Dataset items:
* * *

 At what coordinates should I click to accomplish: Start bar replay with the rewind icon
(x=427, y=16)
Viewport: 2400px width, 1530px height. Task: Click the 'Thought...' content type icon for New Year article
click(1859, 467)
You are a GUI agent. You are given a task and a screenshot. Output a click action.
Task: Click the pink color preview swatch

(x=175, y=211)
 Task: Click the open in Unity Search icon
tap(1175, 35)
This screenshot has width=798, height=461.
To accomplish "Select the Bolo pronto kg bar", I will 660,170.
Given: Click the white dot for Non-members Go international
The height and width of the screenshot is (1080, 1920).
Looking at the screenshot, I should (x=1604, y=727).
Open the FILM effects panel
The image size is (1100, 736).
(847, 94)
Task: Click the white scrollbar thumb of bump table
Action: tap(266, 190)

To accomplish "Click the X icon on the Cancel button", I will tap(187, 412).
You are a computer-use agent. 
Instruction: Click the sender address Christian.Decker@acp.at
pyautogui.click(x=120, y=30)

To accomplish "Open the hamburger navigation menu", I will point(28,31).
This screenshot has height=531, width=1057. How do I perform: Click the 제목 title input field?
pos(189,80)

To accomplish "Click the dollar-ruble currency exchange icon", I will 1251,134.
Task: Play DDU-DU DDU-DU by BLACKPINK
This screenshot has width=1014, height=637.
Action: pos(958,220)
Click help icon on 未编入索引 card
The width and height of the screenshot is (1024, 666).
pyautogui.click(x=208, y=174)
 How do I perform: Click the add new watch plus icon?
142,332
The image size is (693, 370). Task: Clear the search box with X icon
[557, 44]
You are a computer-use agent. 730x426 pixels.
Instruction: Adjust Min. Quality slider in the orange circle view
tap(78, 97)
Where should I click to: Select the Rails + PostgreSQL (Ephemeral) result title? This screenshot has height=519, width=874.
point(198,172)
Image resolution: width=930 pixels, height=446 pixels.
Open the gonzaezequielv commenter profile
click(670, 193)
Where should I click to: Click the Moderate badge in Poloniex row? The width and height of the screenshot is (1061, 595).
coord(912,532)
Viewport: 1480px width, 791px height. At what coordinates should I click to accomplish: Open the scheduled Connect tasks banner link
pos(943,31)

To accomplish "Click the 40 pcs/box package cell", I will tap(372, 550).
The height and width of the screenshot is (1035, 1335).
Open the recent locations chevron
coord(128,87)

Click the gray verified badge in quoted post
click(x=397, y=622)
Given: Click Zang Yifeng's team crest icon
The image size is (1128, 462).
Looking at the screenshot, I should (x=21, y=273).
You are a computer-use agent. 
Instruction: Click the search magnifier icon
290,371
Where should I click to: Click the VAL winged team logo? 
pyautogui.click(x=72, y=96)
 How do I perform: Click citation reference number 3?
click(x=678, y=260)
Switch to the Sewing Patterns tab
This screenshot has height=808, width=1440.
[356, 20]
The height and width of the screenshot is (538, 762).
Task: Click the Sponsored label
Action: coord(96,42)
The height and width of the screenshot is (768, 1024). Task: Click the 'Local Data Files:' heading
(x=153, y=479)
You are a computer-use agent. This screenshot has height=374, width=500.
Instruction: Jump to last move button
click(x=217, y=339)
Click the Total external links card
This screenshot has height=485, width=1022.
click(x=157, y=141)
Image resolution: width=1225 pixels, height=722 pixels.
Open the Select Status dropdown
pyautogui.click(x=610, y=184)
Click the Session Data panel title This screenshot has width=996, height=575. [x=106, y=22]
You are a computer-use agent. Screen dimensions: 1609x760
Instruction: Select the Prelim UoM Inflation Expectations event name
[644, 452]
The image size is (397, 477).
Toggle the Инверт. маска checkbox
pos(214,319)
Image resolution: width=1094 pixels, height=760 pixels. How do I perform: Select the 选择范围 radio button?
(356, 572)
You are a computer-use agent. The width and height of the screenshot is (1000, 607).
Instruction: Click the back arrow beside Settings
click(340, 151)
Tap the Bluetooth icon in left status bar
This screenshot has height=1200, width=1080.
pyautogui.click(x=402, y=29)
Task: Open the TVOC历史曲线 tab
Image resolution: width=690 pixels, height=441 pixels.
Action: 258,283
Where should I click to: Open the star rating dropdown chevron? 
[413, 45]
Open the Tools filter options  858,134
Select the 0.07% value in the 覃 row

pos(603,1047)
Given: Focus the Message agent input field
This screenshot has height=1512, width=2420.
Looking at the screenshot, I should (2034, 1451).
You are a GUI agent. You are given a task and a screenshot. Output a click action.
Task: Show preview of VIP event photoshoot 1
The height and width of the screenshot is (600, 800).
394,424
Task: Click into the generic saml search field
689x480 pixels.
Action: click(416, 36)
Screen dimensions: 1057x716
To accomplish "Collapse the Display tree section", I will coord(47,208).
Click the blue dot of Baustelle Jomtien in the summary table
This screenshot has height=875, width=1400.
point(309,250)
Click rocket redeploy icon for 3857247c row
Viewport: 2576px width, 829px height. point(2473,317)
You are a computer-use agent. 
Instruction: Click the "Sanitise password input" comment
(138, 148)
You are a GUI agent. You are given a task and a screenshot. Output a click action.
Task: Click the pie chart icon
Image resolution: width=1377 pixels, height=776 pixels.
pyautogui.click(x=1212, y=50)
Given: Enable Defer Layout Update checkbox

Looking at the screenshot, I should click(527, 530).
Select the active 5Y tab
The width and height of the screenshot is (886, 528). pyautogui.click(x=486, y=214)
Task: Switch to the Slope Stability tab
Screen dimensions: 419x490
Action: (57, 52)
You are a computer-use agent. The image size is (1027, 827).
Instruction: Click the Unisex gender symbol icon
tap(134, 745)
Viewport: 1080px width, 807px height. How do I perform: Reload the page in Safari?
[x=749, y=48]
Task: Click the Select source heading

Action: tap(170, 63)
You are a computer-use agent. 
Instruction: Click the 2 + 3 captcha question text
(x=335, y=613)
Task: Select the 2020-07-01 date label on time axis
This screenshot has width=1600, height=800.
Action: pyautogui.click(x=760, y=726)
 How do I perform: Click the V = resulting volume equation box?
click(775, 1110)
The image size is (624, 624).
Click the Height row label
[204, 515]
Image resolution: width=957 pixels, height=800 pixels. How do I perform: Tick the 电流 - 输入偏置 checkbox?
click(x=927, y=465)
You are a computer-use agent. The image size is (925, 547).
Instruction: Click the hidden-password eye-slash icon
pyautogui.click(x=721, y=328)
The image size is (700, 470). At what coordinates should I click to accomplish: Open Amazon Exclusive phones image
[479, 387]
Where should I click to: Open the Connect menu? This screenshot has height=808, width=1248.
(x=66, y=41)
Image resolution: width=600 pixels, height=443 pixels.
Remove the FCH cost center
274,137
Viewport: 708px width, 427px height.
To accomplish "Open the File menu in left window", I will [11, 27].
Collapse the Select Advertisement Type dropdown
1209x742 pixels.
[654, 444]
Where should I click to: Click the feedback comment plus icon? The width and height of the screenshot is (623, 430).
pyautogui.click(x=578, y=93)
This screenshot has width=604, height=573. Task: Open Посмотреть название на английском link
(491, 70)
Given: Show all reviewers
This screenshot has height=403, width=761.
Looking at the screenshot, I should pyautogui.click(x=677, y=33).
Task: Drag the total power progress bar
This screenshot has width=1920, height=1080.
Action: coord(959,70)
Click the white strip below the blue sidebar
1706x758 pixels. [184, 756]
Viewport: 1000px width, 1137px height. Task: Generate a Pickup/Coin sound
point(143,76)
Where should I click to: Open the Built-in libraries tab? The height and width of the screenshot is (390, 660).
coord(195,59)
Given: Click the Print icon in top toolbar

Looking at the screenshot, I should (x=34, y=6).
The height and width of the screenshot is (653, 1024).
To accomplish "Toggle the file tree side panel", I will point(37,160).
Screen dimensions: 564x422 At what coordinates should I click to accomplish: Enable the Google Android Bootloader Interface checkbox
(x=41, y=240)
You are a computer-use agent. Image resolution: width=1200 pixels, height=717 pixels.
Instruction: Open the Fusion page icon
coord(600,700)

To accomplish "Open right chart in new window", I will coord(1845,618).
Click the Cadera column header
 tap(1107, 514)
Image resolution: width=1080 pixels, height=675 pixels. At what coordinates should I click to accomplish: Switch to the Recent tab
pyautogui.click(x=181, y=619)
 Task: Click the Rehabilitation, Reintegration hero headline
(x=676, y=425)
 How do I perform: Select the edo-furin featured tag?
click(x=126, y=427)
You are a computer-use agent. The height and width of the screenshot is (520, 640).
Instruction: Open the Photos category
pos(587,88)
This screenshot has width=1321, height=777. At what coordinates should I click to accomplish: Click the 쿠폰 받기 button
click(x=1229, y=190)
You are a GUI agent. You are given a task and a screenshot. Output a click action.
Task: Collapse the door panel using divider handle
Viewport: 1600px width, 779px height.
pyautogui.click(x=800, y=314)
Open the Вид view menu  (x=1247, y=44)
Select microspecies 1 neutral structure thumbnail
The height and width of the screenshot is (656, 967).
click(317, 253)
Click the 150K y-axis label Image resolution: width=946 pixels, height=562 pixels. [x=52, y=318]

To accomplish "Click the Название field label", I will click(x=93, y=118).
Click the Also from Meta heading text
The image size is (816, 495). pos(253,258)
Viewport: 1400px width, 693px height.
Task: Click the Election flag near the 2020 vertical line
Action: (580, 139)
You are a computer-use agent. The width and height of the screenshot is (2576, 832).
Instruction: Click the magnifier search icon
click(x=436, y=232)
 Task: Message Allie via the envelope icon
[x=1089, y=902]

* * *

Return each line from the entries above that includes "panel".

* [SOLUTION TO THE EXERCISE]:
Open the FILM effects panel
Click the Session Data panel title This screenshot has width=996, height=575. [x=106, y=22]
To accomplish "Toggle the file tree side panel", I will point(37,160).
Task: Collapse the door panel using divider handle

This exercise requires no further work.